Choose the mode that aligns with your business requirements during pipeline configuration.

Supported Data Types

UnifyApps handles these data types automatically, ensuring proper conversion between PostgreSQL and your destination system.

Category	Supported Types
`Numeric`	bigint, integer, smallint, numeric[(p,s)], real, double precision, serial, bigserial, smallserial, money
`Text`	character[(n)], character varying[(n)], text
`Boolean`	boolean
`Date/Time`	date, time[(p)] [without time zone], time[(p)] with time zone, timestamp[(p)] [without time zone], timestamp[(p)] with time zone
`Network`	cidr, inet
`Binary`	bytea
`JSON`	json

CRUD Operations Tracking

All database operations from PostgreSQL sources are identified and logged as unique actions:

Operation	Description	Business Value
`Create`	New record insertions	Monitor new product additions or user registrations
`Read`	Data retrieval actions	Track data access patterns and query frequency
`Update`	Record modifications	Audit changes to customer information or pricing data
`Delete`	Record removals	Ensure proper record deletion for compliance purposes

This comprehensive logging supports audit requirements and troubleshooting efforts.

Configuring CDC for PostgreSQL

To enable Change Data Capture (CDC) for real-time data synchronization:

Enable Logical Replication
```
ALTER SYSTEM SET wal_level = logical;
```
Restart PostgreSQL for changes to take effect.

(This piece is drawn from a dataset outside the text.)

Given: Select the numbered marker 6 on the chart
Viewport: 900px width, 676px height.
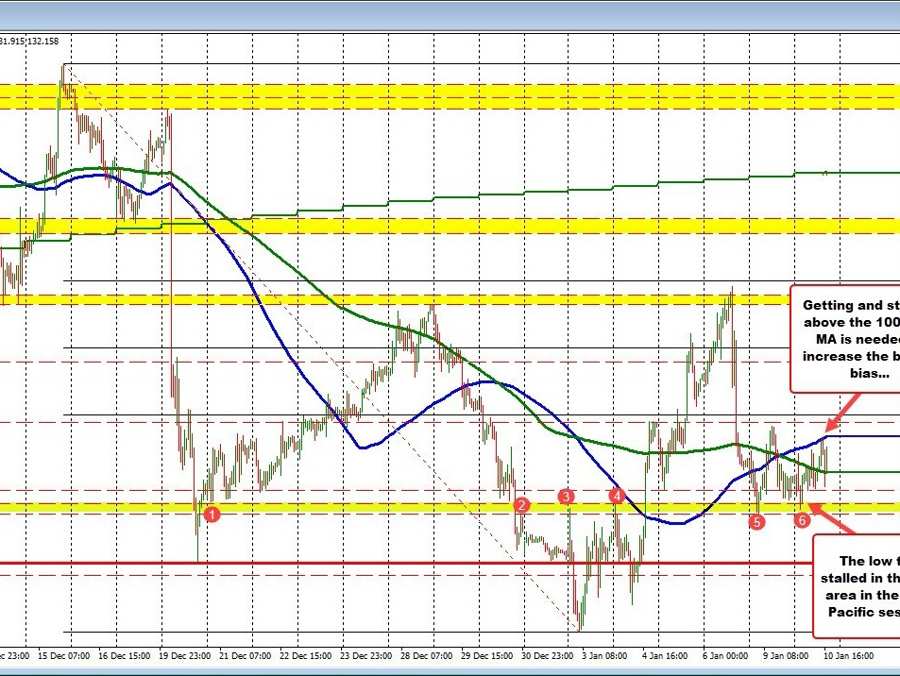Looking at the screenshot, I should click(800, 520).
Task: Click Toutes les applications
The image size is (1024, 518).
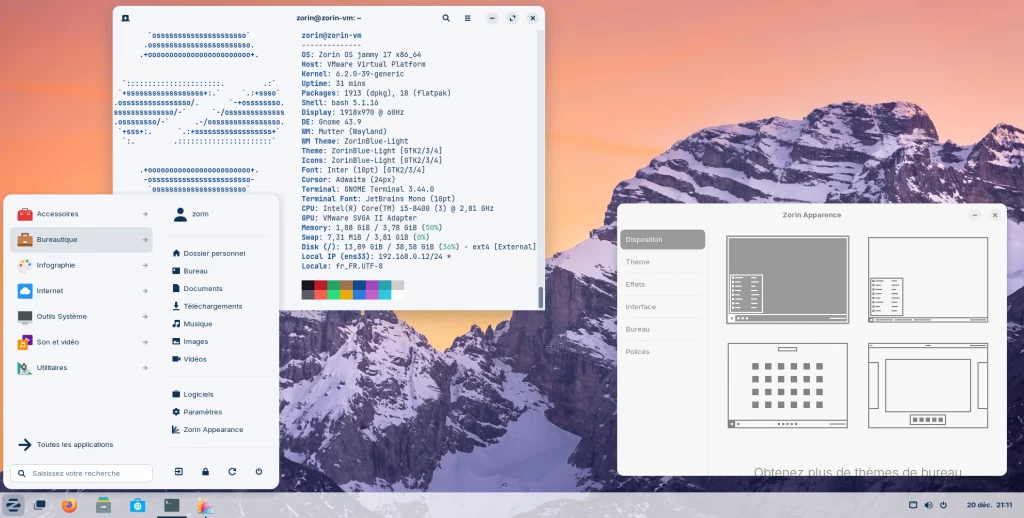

Create Publication for UnifyApps

CREATE PUBLICATION unifyapps_publication FOR ALL TABLES;

Or for specific tables:

CREATE PUBLICATION unifyapps_publication FOR TABLE table1, table2;

Verify Configuration

SHOW wal_level;
SELECT * FROM pg_publication WHERE pubname = 'unifyapps_publication';

Required Database Permissions

Permission	Purpose
`CONNECT ON DATABASE`	Required to connect to the database
`USAGE ON SCHEMA`	Required to access schema objects
`SELECT ON TABLES`	Needed for reading source data
`REPLICATION (for CDC)`	Required for change data capture features

Common Business Scenarios

Analytics and Business Intelligence
- Connect to PostgreSQL OLTP databases to extract transactional data
- Transform and load into analytics platforms
- Enable real-time dashboards with continuous synchronization
Customer Data Platform
- Centralize customer data from PostgreSQL application databases
- Consolidate user profiles across multiple systems
- Enable segment creation and audience targeting
Operational Data Store
- Replicate operational data to support business processes
- Provide data for reporting without impacting production systems
- Enable cross-functional data access with appropriate security

Best Practices

Category	Recommendations
`Performance`	• Use primary keys on source tables to optimize replication, Apply appropriate filtering for large tables, Schedule bulk historical loads during off-hours
`Security`	• Create dedicated read-only database users, Consider using SSL encryption for sensitive data, Implement SSH tunneling for databases in protected networks
`CDC Setup`	• Ensure tables have primary keys for efficient change tracking, Monitor WAL generation to prevent disk space issues, Test CDC setup thoroughly before production use
`Data Quality`	• Monitor replication lag for time-sensitive applications, Implement data validation checks in your pipeline, Set up alerts for pipeline failures or anomalies

PostgreSQL's robust architecture makes it an excellent source for data pipelines. By following these configuration guidelines and best practices, you can ensure reliable, efficient data extraction that meets your business needs for timeliness, completeness, and security.

By properly configuring your PostgreSQL source connections, you can leverage your existing data infrastructure to feed analytics, reporting, and operational systems with minimal impact on your production databases.